-- Task instructions --
The data below should be repeated exactly and in full.

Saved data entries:
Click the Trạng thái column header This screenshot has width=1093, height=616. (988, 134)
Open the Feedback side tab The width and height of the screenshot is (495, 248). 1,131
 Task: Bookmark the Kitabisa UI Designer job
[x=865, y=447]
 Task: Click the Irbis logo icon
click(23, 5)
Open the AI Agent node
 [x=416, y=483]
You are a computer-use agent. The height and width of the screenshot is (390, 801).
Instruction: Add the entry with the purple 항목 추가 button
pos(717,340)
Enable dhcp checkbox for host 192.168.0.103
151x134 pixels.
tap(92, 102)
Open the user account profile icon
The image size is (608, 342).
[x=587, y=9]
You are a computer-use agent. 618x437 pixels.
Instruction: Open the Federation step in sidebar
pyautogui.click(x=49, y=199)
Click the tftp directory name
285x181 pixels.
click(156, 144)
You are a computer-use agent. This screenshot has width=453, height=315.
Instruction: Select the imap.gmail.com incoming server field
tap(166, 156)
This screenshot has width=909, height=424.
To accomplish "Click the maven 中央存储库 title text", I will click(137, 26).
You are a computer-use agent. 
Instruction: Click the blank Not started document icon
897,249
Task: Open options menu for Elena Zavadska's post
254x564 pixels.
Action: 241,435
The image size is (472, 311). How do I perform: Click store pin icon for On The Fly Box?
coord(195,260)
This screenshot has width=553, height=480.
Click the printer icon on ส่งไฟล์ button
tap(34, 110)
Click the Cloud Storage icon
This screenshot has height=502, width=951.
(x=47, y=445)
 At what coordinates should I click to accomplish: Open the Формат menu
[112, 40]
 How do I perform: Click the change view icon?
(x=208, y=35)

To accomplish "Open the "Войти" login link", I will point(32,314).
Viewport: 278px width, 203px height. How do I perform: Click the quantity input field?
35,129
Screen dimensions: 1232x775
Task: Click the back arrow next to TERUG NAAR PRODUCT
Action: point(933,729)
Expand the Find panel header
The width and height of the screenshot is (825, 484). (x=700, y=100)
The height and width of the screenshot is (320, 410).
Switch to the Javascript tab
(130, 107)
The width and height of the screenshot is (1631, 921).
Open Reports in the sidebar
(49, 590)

-- Task response --
Click the Trạng thái column header This screenshot has width=1093, height=616. (988, 134)
Open the Feedback side tab The width and height of the screenshot is (495, 248). 1,131
 Task: Bookmark the Kitabisa UI Designer job
[x=865, y=447]
 Task: Click the Irbis logo icon
click(23, 5)
Open the AI Agent node
 [x=416, y=483]
You are a computer-use agent. The height and width of the screenshot is (390, 801).
Instruction: Add the entry with the purple 항목 추가 button
pos(717,340)
Enable dhcp checkbox for host 192.168.0.103
151x134 pixels.
tap(92, 102)
Open the user account profile icon
The image size is (608, 342).
[x=587, y=9]
You are a computer-use agent. 618x437 pixels.
Instruction: Open the Federation step in sidebar
pyautogui.click(x=49, y=199)
Click the tftp directory name
285x181 pixels.
click(156, 144)
You are a computer-use agent. This screenshot has width=453, height=315.
Instruction: Select the imap.gmail.com incoming server field
tap(166, 156)
This screenshot has width=909, height=424.
To accomplish "Click the maven 中央存储库 title text", I will click(137, 26).
You are a computer-use agent. 
Instruction: Click the blank Not started document icon
897,249
Task: Open options menu for Elena Zavadska's post
254x564 pixels.
Action: 241,435
The image size is (472, 311). How do I perform: Click store pin icon for On The Fly Box?
coord(195,260)
This screenshot has width=553, height=480.
Click the printer icon on ส่งไฟล์ button
tap(34, 110)
Click the Cloud Storage icon
This screenshot has height=502, width=951.
(x=47, y=445)
 At what coordinates should I click to accomplish: Open the Формат menu
[112, 40]
 How do I perform: Click the change view icon?
(x=208, y=35)

To accomplish "Open the "Войти" login link", I will point(32,314).
Viewport: 278px width, 203px height. How do I perform: Click the quantity input field?
35,129
Screen dimensions: 1232x775
Task: Click the back arrow next to TERUG NAAR PRODUCT
Action: point(933,729)
Expand the Find panel header
The width and height of the screenshot is (825, 484). (x=700, y=100)
The height and width of the screenshot is (320, 410).
Switch to the Javascript tab
(130, 107)
The width and height of the screenshot is (1631, 921).
Open Reports in the sidebar
(49, 590)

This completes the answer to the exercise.